# Doug Butcher



## Mike S (Dec 27, 2005)

From July 1963 to May 1965 I was 3/0 on the Federal Steam vessel Northumberland on a quadruple header. We joined in Montreal and brought her home to Hull on the 4th May 1965. Tom Hayward joined us in Sydney on the last leg of this epic.
The 2/0 on that voyage was Doug Butcher and we became close friends as well as working officers.

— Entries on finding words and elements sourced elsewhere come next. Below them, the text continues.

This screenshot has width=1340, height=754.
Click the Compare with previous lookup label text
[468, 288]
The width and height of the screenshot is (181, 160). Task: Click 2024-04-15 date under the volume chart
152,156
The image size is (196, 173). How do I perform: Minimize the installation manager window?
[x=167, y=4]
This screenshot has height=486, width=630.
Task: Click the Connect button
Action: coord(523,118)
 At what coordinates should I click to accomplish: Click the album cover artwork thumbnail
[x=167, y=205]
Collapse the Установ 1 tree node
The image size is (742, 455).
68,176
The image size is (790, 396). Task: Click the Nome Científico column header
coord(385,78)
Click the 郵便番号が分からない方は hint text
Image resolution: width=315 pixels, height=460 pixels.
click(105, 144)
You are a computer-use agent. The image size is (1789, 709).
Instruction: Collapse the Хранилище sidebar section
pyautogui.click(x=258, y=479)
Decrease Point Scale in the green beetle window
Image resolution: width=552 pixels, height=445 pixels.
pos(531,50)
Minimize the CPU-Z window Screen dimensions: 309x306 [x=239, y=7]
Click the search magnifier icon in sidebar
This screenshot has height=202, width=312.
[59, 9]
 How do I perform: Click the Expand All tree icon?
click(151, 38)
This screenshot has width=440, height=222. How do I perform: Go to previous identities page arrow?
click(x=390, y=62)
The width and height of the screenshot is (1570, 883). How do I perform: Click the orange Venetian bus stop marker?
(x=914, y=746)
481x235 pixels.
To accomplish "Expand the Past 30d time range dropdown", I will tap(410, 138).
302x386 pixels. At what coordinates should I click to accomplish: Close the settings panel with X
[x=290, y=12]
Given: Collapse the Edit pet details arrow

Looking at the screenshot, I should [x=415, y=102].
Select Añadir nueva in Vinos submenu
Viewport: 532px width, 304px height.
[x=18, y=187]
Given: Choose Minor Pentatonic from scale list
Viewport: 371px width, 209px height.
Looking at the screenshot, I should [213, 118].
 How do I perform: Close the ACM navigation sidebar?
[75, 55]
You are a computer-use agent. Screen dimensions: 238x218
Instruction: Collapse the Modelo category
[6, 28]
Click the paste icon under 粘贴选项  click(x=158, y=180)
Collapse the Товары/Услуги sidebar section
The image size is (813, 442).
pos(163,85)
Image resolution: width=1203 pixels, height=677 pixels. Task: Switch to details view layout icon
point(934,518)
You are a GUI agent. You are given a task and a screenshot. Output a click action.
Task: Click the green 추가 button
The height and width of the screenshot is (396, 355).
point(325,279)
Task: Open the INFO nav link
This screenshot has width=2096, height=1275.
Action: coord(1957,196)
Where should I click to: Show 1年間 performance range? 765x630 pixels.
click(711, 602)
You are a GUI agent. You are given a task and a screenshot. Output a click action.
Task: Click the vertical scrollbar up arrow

John Thorpe was C/O and John Ayers was the 4/0 however although I would love to hear from either of the other two it is Doug Butcher whom I would very much like to get in contact with.
The last I heard from him he was married and heading to South Africa and Saf Marine.
Are you out there Dougie?!


----------



## dogsbody (May 27, 2006)

*rangitarne*

Hi Mike,
I See From Youre Comments,you Sailed On The Rangitarne, My Uncle, Pop Johnson Was Killed Whilst Serving Aboard This Vessel, 1967 In Kg5, Would You Have Any Crew Photos From 66/67,
I Beleive Pop Was Quartermaster, He Fell Between The Ship & The Quay.
Cheers, Paul. ( Dogsbody )


----------



## Mike S (Dec 27, 2005)

Greetings Paul. Sorry to hear of your uncles sad death. 
I was on her from Feb 1961 to Mar 1963 so sadly I cannot help you. 
I don't think he was on there then as most of the quartermasters were all Island men from the west of Scotland.
Regards


----------